Extracted data entries:

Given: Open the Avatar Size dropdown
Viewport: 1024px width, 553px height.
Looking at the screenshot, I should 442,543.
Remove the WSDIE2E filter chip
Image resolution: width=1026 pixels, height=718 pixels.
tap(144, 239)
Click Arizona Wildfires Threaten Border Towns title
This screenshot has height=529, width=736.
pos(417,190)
--
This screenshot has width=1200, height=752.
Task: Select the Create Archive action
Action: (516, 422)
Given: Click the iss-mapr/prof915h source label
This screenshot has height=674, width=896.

[Problem details] Every line above that holds the string "Given" should be returned.

[Task answer]
Given: Open the Avatar Size dropdown
Given: Click the iss-mapr/prof915h source label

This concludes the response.